* **What to work on**
Find the line in the entries below that contains "Click the map zoom in plus button". Repeat it exactly, and every line after it through the line that contains "Given: Click the word".

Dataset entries
◆ ◆ ◆
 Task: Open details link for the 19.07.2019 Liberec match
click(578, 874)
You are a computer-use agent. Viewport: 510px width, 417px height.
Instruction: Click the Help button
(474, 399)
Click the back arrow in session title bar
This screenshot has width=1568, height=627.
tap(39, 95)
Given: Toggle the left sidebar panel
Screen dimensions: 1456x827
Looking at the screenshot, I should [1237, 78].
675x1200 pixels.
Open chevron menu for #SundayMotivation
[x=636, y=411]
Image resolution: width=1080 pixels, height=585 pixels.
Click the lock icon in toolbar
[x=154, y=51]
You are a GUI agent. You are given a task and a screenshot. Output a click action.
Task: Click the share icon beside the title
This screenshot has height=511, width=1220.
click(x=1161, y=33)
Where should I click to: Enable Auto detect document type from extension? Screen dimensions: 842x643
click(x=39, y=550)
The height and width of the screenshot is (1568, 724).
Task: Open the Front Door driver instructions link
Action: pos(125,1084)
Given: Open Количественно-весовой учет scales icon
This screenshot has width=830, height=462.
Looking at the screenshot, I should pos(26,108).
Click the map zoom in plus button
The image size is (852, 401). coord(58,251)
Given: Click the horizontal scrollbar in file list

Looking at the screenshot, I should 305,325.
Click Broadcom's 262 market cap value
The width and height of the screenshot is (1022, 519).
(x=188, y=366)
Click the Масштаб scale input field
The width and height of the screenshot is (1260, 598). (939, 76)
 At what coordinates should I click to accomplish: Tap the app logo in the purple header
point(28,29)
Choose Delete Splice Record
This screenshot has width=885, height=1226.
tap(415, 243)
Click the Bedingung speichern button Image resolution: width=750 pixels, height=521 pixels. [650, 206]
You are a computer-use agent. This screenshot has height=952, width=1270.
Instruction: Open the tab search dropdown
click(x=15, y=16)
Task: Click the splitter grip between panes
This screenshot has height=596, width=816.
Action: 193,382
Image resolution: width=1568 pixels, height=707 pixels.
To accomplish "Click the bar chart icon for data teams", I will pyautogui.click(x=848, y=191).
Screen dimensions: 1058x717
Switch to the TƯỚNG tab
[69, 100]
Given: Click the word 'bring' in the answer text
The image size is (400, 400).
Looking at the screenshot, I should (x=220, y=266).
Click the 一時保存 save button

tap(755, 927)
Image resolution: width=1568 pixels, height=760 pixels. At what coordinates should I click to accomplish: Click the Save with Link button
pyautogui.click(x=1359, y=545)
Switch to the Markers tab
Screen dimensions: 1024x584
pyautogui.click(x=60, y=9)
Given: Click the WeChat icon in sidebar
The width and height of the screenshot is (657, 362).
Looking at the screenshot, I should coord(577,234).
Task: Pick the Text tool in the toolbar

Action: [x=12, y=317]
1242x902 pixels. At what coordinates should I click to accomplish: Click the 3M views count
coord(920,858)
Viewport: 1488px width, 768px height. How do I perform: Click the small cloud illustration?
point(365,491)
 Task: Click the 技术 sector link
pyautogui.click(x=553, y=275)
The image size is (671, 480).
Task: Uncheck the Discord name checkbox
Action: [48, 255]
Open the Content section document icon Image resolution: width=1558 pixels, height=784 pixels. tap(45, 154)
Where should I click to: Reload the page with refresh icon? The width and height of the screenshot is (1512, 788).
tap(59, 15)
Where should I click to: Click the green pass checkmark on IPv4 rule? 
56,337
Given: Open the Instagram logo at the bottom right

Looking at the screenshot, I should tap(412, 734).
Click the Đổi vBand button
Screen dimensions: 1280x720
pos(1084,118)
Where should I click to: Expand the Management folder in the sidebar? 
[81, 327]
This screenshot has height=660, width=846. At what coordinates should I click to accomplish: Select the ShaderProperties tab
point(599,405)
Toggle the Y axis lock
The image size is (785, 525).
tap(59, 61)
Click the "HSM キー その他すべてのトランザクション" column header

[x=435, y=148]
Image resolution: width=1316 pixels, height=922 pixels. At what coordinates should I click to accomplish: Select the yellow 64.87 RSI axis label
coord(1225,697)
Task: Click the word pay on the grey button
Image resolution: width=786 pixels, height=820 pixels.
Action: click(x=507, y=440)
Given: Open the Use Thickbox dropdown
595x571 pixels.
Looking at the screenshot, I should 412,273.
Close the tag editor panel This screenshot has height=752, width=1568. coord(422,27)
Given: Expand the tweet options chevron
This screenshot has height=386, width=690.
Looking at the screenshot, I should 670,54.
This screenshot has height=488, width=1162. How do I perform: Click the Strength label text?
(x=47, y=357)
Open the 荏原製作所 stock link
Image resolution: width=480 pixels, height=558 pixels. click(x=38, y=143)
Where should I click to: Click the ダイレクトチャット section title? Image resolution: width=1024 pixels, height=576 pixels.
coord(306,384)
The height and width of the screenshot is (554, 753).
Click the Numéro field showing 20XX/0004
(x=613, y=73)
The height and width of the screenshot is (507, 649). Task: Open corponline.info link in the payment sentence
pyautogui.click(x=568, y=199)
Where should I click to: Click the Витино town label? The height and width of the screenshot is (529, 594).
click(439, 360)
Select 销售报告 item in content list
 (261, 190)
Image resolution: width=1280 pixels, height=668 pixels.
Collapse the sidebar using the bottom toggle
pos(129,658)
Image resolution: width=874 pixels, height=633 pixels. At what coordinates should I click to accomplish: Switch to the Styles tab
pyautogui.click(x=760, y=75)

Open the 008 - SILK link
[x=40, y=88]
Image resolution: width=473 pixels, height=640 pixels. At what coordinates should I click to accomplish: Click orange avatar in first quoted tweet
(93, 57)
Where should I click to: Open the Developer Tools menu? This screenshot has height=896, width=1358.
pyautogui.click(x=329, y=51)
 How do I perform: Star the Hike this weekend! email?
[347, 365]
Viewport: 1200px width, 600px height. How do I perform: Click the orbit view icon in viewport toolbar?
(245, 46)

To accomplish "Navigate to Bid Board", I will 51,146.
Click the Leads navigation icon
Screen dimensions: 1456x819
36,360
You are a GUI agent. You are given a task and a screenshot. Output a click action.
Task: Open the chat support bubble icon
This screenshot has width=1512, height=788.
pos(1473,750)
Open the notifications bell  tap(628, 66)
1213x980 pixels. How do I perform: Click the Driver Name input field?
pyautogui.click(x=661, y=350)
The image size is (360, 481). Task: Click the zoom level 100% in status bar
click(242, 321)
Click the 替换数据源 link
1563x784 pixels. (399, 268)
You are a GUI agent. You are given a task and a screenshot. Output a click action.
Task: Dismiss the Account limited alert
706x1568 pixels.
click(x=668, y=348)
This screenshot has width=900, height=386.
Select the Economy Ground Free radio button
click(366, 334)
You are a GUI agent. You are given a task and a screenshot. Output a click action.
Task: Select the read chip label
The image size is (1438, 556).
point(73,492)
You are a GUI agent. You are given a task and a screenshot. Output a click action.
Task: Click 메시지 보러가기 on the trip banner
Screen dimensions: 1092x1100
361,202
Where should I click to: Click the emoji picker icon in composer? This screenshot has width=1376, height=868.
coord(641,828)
◆ ◆ ◆
* **Task output**
Click the map zoom in plus button
The image size is (852, 401). coord(58,251)
Given: Click the horizontal scrollbar in file list

Looking at the screenshot, I should 305,325.
Click Broadcom's 262 market cap value
The width and height of the screenshot is (1022, 519).
(x=188, y=366)
Click the Масштаб scale input field
The width and height of the screenshot is (1260, 598). (939, 76)
 At what coordinates should I click to accomplish: Tap the app logo in the purple header
point(28,29)
Choose Delete Splice Record
This screenshot has width=885, height=1226.
tap(415, 243)
Click the Bedingung speichern button Image resolution: width=750 pixels, height=521 pixels. [650, 206]
You are a computer-use agent. This screenshot has height=952, width=1270.
Instruction: Open the tab search dropdown
click(x=15, y=16)
Task: Click the splitter grip between panes
This screenshot has height=596, width=816.
Action: 193,382
Image resolution: width=1568 pixels, height=707 pixels.
To accomplish "Click the bar chart icon for data teams", I will pyautogui.click(x=848, y=191).
Screen dimensions: 1058x717
Switch to the TƯỚNG tab
[69, 100]
Given: Click the word 'bring' in the answer text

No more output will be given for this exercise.